# RECORDS FOR PROCESSING
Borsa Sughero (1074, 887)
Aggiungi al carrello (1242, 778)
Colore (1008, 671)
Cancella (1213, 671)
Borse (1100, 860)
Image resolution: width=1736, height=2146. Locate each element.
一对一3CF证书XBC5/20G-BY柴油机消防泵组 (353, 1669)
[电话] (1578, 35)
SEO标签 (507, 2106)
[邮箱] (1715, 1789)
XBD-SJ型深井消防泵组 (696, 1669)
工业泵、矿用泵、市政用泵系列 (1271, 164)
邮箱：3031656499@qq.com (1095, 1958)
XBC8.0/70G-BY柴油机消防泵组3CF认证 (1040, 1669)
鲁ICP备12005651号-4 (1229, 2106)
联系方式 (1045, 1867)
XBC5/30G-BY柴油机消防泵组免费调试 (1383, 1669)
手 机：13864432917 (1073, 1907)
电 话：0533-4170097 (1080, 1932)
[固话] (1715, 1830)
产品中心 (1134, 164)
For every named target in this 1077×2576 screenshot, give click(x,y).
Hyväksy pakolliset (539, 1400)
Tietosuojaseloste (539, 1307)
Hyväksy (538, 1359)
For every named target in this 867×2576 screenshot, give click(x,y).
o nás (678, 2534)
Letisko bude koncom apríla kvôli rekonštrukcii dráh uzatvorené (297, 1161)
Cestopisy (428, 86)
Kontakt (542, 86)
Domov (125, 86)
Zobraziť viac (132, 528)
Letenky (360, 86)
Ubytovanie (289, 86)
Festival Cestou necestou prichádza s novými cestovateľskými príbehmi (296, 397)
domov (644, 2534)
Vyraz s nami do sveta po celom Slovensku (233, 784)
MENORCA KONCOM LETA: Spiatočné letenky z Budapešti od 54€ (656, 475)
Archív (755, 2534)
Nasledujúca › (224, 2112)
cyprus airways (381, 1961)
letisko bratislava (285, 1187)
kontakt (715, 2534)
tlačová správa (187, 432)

# WHAT IS EXPECTED
Going back over the entries above, copy word for word every line from the one that has "For every named target in this 867×2576" on through the one that has "Archív (755, 2534)".

# RESULT BELOW
For every named target in this 867×2576 screenshot, give click(x,y).
o nás (678, 2534)
Letisko bude koncom apríla kvôli rekonštrukcii dráh uzatvorené (297, 1161)
Cestopisy (428, 86)
Kontakt (542, 86)
Domov (125, 86)
Zobraziť viac (132, 528)
Letenky (360, 86)
Ubytovanie (289, 86)
Festival Cestou necestou prichádza s novými cestovateľskými príbehmi (296, 397)
domov (644, 2534)
Vyraz s nami do sveta po celom Slovensku (233, 784)
MENORCA KONCOM LETA: Spiatočné letenky z Budapešti od 54€ (656, 475)
Archív (755, 2534)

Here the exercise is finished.